VMware vSphere Kubernetes Service

Issue/Introduction

We see the following error on the Supervisor.

ImageController configured
SecretgenController configured
LicenseOperatorController configured
EnvProps configured
ImageRegistry configured
CsiController configured
TMC configured
Configuration error (since DD/MM/YYYY, HH:MM:SS AM)
Component Configuration error: Component TMCUpgrade failed: Failed to run command: ['kubectl', 'apply', '-f', '/usr/lib/vmware-wcp/objects/PodVM-GuestCluster/70-tmc-agent-installer', '--record'] ret=1 out=customresourcedefinition.apiextensions.k8s.io/agentconfigs.installers.tmc.cloud.vmware.com configured customresourcedefinition.apiextensions.k8s.io/agentinstalls.installers.tmc.cloud.vmware.com configured clusterrole.rbac.authorization.k8s.io/tmc-agent-installer-role configured clusterrolebinding.rbac.authorization.k8s.io/tmc-agent-installer-rolebinding configured err=Flag --record has been deprecated, --record will be removed in the future Error from server (InternalError): error when creating "/usr/lib/vmware-wcp/objects/PodVM-GuestCluster/70-tmc-agent-installer/tmc-agent-installer.yaml": Internal error occurred: failed calling webhook "default.validating.namespace.supervisor.vmware.com": failed to call webhook: Post "https://vmware-system-nsop-webhook-service.vmware-system-nsop.svc:443/supervisor-namespace-validate-v1-namespace?timeout=30s": tls: failed to verify certificate: x509: certificate signed by unknown authority Error from server (NotFound): error when creating "/usr/lib/vmware-wcp/objects/PodVM-GuestCluster/70-tmc-agent-installer/tmc-agent-installer.yaml": namespaces "svc-tmc-cX" not found Error from server (NotFound): error when creating "/usr/lib/vmware-wcp/objects/PodVM-GuestCluster/70-tmc-agent-installer/tmc-agent-installer.yaml": namespaces "svc-tmc-cX" not found Error from server (NotFound): error when creating "/usr/lib/vmware-wcp/objects/PodVM-GuestCluster/70-tmc-agent-installer/tmc-agent-installer.yaml": namespaces "svc-tmc-cX" not found Error from server (NotFound): error when creating "/usr/lib/vmware-wcp/objects/PodVM-GuestCluster/70-tmc-agent-installer/tmc-agent-installer.yaml": namespaces "svc-tmc-cX" not found Error from server (NotFound): error when creating "/usr/lib/vmware-wcp/objects/PodVM-GuestCluster/70-tmc-agent-installer/tmc-agent-installer.yaml": namespaces "svc-tmc-cX" not found


Upgrade status showed as failed when checked through upgrade-ctl.py command.
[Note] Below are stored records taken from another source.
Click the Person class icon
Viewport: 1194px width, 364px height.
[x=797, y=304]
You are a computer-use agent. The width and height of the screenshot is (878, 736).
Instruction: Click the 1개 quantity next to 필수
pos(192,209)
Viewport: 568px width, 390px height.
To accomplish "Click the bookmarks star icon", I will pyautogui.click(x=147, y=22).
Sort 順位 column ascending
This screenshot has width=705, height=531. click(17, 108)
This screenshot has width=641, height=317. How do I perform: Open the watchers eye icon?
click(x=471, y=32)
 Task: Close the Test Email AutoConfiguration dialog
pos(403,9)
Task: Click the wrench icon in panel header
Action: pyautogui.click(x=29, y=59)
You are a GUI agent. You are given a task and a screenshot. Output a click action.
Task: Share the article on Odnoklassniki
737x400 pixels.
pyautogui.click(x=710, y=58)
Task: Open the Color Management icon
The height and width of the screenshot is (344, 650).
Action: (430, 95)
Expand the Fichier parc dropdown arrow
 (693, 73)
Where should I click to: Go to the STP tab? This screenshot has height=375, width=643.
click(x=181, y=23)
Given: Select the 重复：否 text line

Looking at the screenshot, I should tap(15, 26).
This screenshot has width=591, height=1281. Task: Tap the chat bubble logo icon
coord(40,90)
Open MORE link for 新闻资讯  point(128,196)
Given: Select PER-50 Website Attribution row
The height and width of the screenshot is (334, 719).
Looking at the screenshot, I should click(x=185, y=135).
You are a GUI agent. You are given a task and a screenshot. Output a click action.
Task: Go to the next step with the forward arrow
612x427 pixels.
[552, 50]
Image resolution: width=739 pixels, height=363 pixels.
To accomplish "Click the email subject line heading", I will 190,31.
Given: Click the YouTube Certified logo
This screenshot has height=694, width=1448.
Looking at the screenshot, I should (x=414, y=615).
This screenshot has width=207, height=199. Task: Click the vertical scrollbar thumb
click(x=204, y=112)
# /usr/lib/vmware-wcp/upgrade/upgrade-ctl.py get-status | jq '.progress | to_entries | .[] | "\(.value.status) - \(.key)"' | sort
"failed - TMCUpgrade"


All the TLS certificates are valid when checked using the command below.

# find /etc -type f \( -name "*.cert" -o -name "*.crt" \)  | xargs -L 1 -t -i bash -c 'openssl x509 -noout -text -in {}|grep After'

This issue has been observed in upgrades from 1.27 to 1.28 as well as from 1.28 to 1.29.

Environment

VMware vSphere Kubernetes Service

Tanzu Mission Control (TMC)

Cause

The cert-manager generated an invalid TLS certificate for the service.

Resolution

In many cases, this issue can be resolved with a simple restart of the supervisor upgrade, by navigating to the updates tab for the supervisor in Workload Management, selecting the target version, and clicking "apply."

If the above troubleshooting step results in the same error, the following steps can be taken:

1. SSH to the Supervisor and run the commands below to restart the deployments in the vmware-system-cert-manager namespace.

kubectl rollout restart deployment -n vmware-system-cert-manager cert-manager-cainjector
kubectl rollout restart deployment -n vmware-system-cert-manager cert-manager
kubectl rollout restart deployment -n vmware-system-cert-manager cert-manager-webhook

2. Check if all the pods are running.

kubectl get pods -n vmware-system-cert-manager

3. Restart the WCP service from vCenter SSH

service-control --restart wcp

4. Initiate the Supervisor upgrade again.